Foto: AP / Eraldo Peres

"Leonardo DiCaprio ist ein netter Kerl, oder?", fragt Brasiliens Präsident Jair Bolsonaro vor Journalisten, um gleich selbst zu antworten: "Er gibt Geld, um den Amazonas-Regenwald in Brand zu stecken." Der so attackierte Schauspieler und Klimaaktivist weist prompt die Vorwürfe zurück.

Als im Spätsommer große Teile des Regenwaldes in Flammen stehen, schaut die ganze Welt besorgt nach Brasilien. Erst negierte Bolsonaro die Brände, dann machte er kurzerhand Umweltschützer dafür verantwortlich. Es sind Anschuldigungen, die absurd klingen – das gehört zum System Bolsonaro. Seine Anhänger danken es ihm, denn sie beklagen schon lang "westliche Besserwisserei" und Einmischung in die inneren Angelegenheiten Brasiliens.

Seit einem Jahr ist Bolsonaro an der Macht – und er hat Brasilien nachhaltig verändert.

Wo bleibt der Aufschwung?

Das Land ist gesellschaftlich tief gespalten, der versprochene wirtschaftliche Aufschwung blieb aus, und die Armutsrate hat sich auf rund 25 Prozent erhöht. Dafür hat Bolsonaro als erste Amtshandlung seiner Regierung das Waffenrecht flexibilisiert: "Gute Bürger" müssten sich vor Kriminellen schützen können, argumentiert der Ex-Militär. Wie sein Vorbild aus den USA vertritt der "Donald Trump der Tropen" die These: Viele Waffen sorgen für Abschreckung und damit für mehr Sicherheit.

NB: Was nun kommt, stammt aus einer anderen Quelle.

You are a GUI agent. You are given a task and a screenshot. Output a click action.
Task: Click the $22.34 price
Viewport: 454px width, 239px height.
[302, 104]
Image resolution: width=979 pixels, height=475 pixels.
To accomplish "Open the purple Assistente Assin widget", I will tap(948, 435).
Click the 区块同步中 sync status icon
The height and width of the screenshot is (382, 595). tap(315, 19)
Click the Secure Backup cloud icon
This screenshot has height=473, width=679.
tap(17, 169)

Dabei ist vor allem die Gewalt von Polizei und Militär in den vergangenen Monaten enorm angestiegen. Allein im Bundesstaat Rio de Janeiro starben durch Polizeigewalt fast fünf Menschen pro Tag. Schon im Wahlkampf hatte Bolsonaro Polizisten ermuntert, zur Waffe zur greifen. "Erst schießen, dann ansprechen", war sein Rat an die Sicherheitskräfte. Ermittlungen müssen Polizisten ohnehin nicht befürchten – selbst wenn sie Unbeteiligte erschießen oder vermeintliche Kriminelle gleichsam exekutieren. Im November brachte Bolsonaro ein Dekret in den Kongress ein, das Polizei und Militär ein "Handeln in Notwehr" verspricht.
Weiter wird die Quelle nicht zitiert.